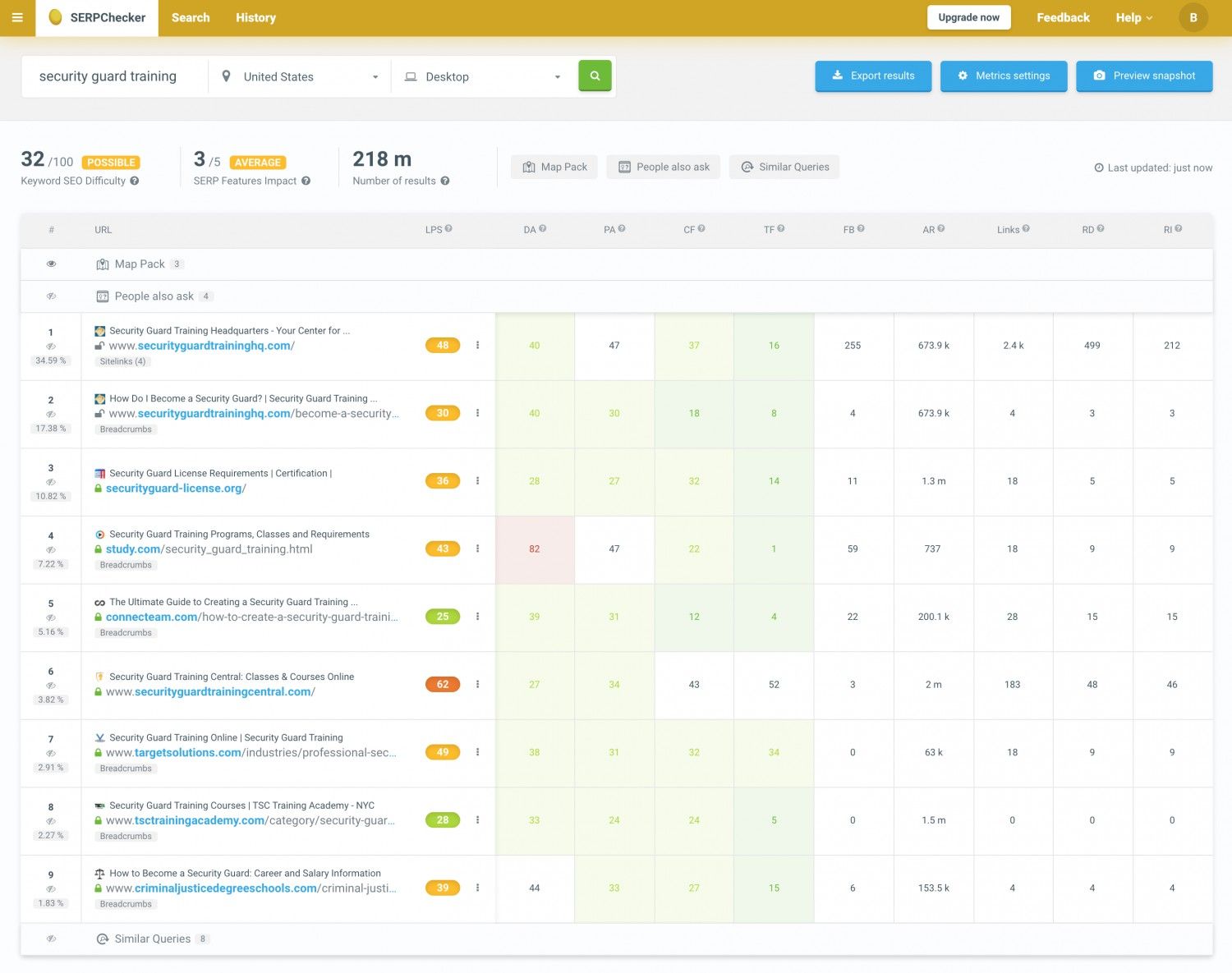Screen dimensions: 1232x973
Task: Toggle visibility of People also ask row
Action: [x=51, y=296]
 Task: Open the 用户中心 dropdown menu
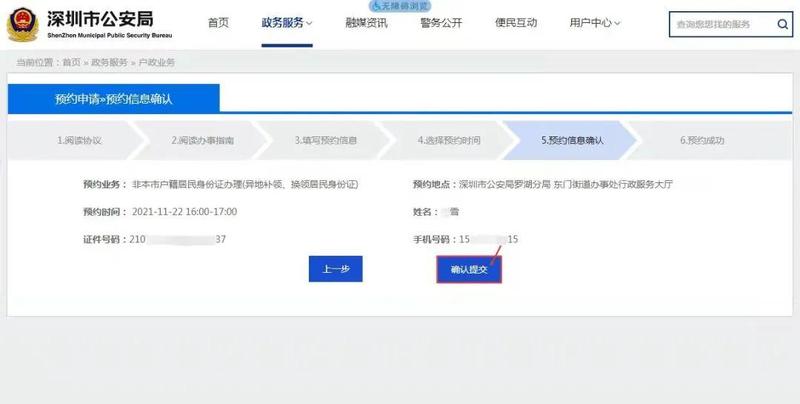point(595,23)
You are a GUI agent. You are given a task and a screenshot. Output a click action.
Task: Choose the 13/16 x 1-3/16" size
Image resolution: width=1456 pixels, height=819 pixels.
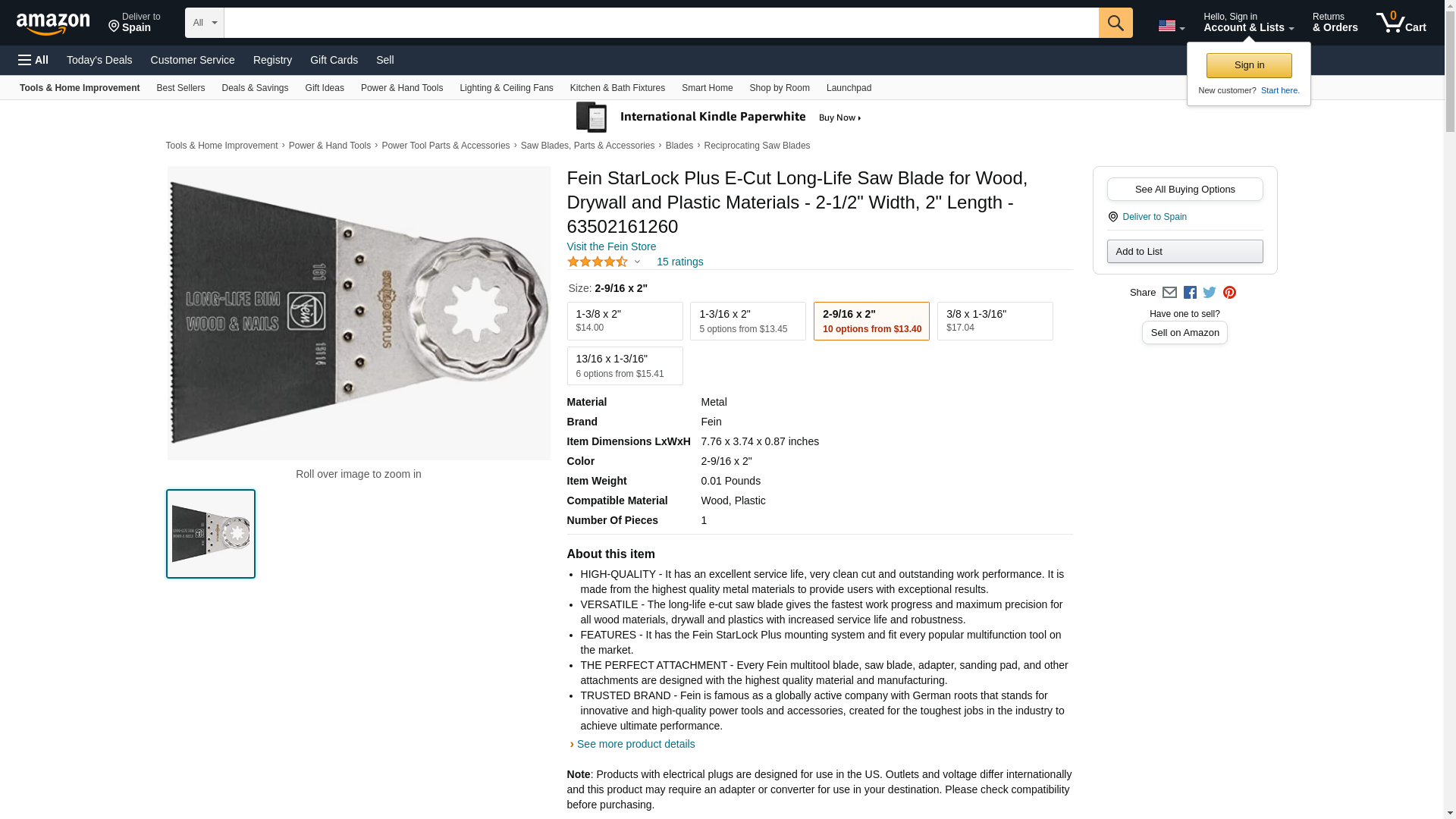click(x=624, y=366)
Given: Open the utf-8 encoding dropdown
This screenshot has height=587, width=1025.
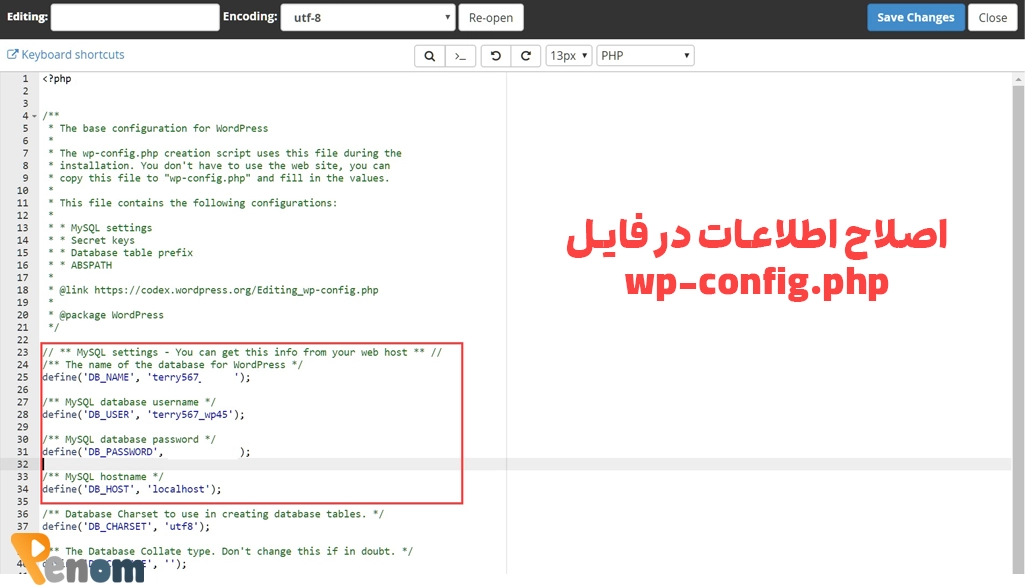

▶ **WORK INSTRUCTIONS**: From the line containing "Task: Choose the" through the last line of the entries, both included, print each line exactly and omit any picture.

▶ **EXERCISE SOLUTION**:
Task: Choose the 13/16 x 1-3/16" size
Image resolution: width=1456 pixels, height=819 pixels.
click(x=624, y=366)
Given: Open the utf-8 encoding dropdown
This screenshot has height=587, width=1025.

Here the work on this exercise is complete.